Stabilization.    In connection with this offering of bonds, we may appoint a stabilization manager. The stabilization manager or any person acting for it may purchase and sell the bonds in the open market. These transactions may include short sales, stabilizing transactions and purchases to cover positions created by short sales. Short sales involve the sale by the stabilization manager or any person acting for it of a greater number of the bonds than they are required to purchase in the offering. Stabilizing transactions consist of certain bids or purchases made for the purpose of preventing or retarding a decline in the market price of the bonds while the offering is in progress.

The stabilization manager may also impose a penalty bid, which occurs when a particular manager repays to the stabilization manager a portion of the underwriting discount received by it because the stabilization manager or any person acting for it has repurchased bonds sold by or for the account of such manager in stabilizing or short covering transactions.
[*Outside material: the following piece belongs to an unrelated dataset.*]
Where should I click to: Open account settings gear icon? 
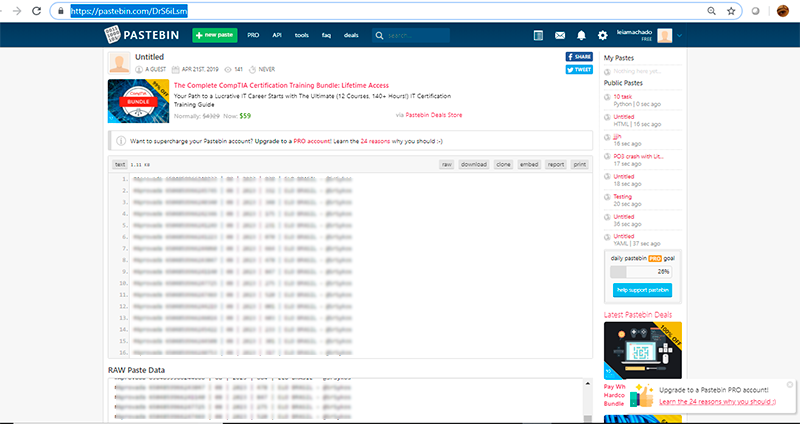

These activities by the stabilization manager or any person acting for it may stabilize, maintain or otherwise affect the market price of the bonds. As a result, the price of the bonds may be higher than the price that otherwise might exist in the open market. If these activities are commenced, they may be discontinued by the stabilization manager or any person acting for it at any time. These transactions may be effected in the over-the-counter market or otherwise.

Delivery and Settlement

It is expected that delivery of the bonds will be made upon the instructions of the managers against payment on or about the date specified in the penultimate paragraph of the cover page of the applicable pricing supplement, which we expect to be later than the third New York business day following the date of pricing of the bonds. Under Rule 15c6-1 of the Securities and Exchange Commission under the Securities Exchange Act of 1934, as amended, trades in the secondary market generally are required to settle in three business days, unless the parties to any such trade expressly agree otherwise. Accordingly, if any purchaser wishes to trade bonds on the date of pricing of the bonds or the succeeding business days up to three days prior to the date of delivery of the bonds, it may be required, by virtue of the fact that the bonds will initially settle later than on the third New York business day following the date of pricing of the bonds or any other day as specified in the applicable pricing supplement, to specify an alternative settlement cycle at the time of any such trade to prevent a failed settlement. Purchasers of the bonds who wish to trade the bonds on any day for which settlement within three New York business days would not be possible should consult their own advisors.